(Re)Mobilizing the Masses: Youth, Civil Society, and Social Change in the 21st Century
Join the Institute for Middle East Studies and the Humanitarian Action Initiative for a discussion of Dr. Catherine Herrold’s forthcoming book (Re)Mobilizing the Masses: Youth, Civil Society, and Social Change in the 21st Century, featuring author Dr. Catherine Herrold in conversation with Dr. Michael Barnett.
Long hailed as part and parcel of a vibrant civil society and well positioned to promote social justice, economic development, and democracy, NGOs have more recently been accused of being, at best, coopted by and, at worst, willing pawns of international donors and national governing regimes. Eager to secure funding and access to policy makers, NGOs have aligned themselves with donors and embraced the bureaucratic management practices and international discourses necessary to appease their patrons. At the same time, government regulations restrict the extent to which NGOs can mobilize everyday citizens to challenge the prevailing status quo. All this coziness and impotence has led scholars to decry NGOs as depoliticized organizations that are disconnected from the very people in civil society they claim to represent.
Today’s youth are finding creative ways to reclaim civil society as a space of citizen engagement and empowerment. They are rejecting NGOs as vehicles of mass mobilization and instead experimenting with new organizing structures.
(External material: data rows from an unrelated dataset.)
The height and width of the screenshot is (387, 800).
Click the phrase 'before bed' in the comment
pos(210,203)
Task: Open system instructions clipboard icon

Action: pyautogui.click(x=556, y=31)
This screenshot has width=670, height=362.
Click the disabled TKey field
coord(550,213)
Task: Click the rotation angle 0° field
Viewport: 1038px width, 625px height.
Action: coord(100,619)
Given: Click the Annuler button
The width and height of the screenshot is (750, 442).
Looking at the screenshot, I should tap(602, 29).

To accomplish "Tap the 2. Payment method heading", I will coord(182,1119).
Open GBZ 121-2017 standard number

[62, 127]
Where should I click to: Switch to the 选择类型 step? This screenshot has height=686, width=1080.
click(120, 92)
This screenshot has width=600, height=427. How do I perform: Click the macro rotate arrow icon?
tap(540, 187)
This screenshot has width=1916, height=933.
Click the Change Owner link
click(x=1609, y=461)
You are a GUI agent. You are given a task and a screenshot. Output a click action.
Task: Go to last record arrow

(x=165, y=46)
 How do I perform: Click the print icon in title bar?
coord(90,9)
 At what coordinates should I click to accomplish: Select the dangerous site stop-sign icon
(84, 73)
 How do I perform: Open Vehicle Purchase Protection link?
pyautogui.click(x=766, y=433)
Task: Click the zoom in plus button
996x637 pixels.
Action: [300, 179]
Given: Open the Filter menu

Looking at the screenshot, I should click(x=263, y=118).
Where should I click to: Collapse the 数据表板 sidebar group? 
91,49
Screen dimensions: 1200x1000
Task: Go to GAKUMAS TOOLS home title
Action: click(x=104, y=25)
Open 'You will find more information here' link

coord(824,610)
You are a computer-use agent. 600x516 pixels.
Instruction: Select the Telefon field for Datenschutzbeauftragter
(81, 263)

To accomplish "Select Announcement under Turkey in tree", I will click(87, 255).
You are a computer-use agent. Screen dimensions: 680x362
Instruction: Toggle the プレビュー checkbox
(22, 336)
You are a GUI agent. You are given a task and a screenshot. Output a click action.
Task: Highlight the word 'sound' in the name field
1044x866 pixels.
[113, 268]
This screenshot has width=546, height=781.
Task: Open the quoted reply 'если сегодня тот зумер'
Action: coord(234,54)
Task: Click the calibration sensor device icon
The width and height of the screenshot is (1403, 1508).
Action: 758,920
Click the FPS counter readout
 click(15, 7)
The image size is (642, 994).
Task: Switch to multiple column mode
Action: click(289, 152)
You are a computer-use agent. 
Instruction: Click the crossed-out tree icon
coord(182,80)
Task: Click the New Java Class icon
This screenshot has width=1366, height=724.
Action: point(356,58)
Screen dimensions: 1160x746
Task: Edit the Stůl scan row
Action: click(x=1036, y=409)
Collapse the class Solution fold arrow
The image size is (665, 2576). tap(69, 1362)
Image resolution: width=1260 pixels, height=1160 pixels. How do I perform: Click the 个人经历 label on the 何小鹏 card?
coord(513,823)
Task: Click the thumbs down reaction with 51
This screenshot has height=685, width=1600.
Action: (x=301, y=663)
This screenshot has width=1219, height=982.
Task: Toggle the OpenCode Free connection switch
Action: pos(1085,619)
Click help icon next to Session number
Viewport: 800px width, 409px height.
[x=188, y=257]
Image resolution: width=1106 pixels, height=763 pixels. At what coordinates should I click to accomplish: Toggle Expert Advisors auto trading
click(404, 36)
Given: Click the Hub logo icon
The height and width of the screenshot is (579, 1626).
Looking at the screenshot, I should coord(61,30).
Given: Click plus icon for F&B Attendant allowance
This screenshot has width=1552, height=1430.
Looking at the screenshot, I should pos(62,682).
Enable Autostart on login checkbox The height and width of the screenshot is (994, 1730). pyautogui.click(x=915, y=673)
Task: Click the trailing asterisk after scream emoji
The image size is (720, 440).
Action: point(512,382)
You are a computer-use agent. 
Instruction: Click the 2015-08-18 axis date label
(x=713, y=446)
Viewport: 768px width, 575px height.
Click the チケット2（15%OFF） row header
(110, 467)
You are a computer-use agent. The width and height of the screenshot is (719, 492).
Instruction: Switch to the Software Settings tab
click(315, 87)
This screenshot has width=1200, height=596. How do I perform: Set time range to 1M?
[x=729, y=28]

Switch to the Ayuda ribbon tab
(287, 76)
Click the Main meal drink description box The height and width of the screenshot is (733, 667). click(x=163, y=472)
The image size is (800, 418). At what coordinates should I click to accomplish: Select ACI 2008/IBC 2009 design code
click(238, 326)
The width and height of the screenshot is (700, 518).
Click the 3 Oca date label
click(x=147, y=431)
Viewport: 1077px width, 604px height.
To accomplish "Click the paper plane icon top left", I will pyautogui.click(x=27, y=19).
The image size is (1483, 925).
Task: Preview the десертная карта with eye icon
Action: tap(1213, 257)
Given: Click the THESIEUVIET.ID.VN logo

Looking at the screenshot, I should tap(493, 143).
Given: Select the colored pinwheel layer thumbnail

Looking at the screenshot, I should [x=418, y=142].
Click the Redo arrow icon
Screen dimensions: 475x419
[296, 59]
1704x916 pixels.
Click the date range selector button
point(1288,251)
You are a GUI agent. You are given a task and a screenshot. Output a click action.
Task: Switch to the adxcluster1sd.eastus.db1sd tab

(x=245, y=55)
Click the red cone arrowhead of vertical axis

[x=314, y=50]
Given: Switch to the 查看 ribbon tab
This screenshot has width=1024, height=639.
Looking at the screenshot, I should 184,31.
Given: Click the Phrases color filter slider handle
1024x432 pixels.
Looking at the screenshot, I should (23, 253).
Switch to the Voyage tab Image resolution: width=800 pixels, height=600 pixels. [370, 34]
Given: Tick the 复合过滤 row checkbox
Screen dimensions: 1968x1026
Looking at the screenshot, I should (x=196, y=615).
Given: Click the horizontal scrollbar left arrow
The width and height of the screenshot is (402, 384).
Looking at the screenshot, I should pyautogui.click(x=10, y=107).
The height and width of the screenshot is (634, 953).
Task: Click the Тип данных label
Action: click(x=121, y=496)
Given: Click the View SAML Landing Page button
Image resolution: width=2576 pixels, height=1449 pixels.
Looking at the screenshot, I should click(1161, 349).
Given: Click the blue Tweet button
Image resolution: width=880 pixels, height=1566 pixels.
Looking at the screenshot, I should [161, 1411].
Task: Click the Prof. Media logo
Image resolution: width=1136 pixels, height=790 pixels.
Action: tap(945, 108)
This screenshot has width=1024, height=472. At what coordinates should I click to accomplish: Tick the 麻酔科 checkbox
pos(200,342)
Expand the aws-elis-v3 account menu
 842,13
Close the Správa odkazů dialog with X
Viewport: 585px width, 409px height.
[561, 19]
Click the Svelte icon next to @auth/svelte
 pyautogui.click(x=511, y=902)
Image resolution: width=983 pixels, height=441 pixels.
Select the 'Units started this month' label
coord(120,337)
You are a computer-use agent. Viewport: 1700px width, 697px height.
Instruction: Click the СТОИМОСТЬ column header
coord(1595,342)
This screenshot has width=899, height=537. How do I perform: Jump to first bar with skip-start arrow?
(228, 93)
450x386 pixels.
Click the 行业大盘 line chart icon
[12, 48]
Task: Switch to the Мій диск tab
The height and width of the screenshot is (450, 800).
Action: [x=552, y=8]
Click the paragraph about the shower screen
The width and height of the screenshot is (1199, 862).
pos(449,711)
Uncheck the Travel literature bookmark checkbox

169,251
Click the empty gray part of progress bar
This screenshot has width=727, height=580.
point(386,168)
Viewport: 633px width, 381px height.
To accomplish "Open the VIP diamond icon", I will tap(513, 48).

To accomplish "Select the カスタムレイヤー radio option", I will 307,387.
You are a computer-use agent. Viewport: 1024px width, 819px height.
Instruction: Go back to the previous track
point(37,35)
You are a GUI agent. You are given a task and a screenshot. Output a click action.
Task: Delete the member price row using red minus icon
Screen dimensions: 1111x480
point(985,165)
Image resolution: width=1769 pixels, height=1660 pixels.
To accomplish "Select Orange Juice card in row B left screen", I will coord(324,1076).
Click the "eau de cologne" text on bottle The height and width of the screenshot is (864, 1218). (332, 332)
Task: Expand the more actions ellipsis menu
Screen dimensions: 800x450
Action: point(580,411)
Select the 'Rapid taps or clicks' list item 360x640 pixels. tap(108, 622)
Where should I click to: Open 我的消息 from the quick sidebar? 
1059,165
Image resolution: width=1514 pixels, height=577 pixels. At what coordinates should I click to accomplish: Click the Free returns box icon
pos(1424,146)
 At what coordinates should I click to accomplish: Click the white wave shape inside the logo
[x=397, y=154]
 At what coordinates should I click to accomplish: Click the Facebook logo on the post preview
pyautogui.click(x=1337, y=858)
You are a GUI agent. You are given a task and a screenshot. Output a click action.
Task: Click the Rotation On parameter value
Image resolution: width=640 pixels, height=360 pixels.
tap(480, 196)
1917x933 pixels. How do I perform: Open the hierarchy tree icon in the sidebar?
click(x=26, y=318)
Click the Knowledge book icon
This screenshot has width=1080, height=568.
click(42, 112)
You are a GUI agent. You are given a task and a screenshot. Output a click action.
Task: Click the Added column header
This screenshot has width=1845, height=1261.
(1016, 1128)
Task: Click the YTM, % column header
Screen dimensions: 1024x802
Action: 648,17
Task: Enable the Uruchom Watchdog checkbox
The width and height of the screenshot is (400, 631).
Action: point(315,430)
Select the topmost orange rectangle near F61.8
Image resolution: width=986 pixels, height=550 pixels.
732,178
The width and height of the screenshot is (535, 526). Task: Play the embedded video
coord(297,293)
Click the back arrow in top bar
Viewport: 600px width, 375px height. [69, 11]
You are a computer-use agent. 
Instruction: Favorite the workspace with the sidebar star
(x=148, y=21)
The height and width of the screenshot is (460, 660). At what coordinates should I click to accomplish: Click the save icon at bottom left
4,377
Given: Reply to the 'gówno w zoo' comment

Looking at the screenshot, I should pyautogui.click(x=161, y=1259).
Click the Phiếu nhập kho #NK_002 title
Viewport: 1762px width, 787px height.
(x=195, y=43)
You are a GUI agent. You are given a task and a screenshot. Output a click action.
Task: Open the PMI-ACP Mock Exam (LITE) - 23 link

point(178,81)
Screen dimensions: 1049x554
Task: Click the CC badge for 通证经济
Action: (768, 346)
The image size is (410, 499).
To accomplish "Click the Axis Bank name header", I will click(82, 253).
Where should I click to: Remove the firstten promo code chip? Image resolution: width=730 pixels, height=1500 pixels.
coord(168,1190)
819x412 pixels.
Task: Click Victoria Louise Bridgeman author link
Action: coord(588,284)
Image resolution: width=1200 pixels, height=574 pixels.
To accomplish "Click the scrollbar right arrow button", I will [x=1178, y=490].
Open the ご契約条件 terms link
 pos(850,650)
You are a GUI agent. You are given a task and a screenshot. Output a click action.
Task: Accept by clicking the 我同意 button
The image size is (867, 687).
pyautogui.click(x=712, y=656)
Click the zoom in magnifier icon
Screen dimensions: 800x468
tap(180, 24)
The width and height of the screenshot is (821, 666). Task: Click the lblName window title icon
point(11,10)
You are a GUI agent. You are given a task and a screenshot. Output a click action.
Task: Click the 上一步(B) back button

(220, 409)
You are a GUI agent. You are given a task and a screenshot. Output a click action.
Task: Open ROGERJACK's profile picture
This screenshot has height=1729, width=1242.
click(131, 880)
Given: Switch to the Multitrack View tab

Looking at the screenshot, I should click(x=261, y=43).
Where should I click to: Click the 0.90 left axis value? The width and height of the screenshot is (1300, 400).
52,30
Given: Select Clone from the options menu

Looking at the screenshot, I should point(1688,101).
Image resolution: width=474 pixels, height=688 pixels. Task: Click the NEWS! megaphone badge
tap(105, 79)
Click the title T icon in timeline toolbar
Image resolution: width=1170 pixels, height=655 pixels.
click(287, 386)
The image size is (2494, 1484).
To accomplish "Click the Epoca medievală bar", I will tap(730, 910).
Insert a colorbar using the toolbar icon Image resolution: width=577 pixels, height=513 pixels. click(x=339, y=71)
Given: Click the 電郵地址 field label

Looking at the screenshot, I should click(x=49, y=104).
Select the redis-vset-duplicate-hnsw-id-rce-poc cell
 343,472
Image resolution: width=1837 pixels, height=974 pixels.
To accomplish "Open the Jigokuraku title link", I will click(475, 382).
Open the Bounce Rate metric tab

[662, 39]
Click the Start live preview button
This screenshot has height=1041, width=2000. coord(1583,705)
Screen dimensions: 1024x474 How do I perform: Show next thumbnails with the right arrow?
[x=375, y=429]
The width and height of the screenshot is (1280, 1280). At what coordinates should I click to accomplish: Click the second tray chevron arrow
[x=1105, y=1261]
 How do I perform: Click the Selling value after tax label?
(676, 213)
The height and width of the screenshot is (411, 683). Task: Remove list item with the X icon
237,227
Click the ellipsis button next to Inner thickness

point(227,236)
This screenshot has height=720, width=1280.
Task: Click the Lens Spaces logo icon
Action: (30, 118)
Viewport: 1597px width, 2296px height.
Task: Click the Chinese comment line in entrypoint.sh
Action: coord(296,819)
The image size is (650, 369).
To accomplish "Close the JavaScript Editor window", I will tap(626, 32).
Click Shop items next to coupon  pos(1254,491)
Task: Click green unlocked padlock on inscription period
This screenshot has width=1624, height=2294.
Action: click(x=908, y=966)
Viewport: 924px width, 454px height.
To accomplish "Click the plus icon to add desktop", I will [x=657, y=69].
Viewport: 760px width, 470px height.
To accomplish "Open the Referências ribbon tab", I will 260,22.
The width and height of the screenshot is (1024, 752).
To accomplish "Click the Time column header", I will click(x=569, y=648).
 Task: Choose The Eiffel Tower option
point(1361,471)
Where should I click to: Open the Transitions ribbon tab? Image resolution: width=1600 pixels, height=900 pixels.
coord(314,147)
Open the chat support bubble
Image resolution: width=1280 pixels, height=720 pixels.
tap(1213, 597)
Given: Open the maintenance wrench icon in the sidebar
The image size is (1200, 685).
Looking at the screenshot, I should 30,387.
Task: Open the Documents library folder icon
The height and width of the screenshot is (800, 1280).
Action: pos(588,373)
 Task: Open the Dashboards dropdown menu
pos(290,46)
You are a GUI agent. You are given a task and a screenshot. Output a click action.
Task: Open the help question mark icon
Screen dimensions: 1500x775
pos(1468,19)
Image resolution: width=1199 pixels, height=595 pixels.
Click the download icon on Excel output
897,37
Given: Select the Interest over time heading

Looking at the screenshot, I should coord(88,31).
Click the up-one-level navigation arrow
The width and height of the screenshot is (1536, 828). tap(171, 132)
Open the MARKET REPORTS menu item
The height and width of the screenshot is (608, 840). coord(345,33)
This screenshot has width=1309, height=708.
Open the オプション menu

Some have established informal initiatives and grassroots groups that bring people together around shared charitable, cultural, and environmental interests. Others are starting social enterprises that address local problems in innovative and revenue-generating ways. Still more have organized philanthropic giving circles and crowdfunding platforms that marshal local resources to incubate community-led social change initiatives. The youth groups’ activities are diverse, but their aims are similar: to restore cultures of voluntarism and revitalize civil society as a space of citizen-led change.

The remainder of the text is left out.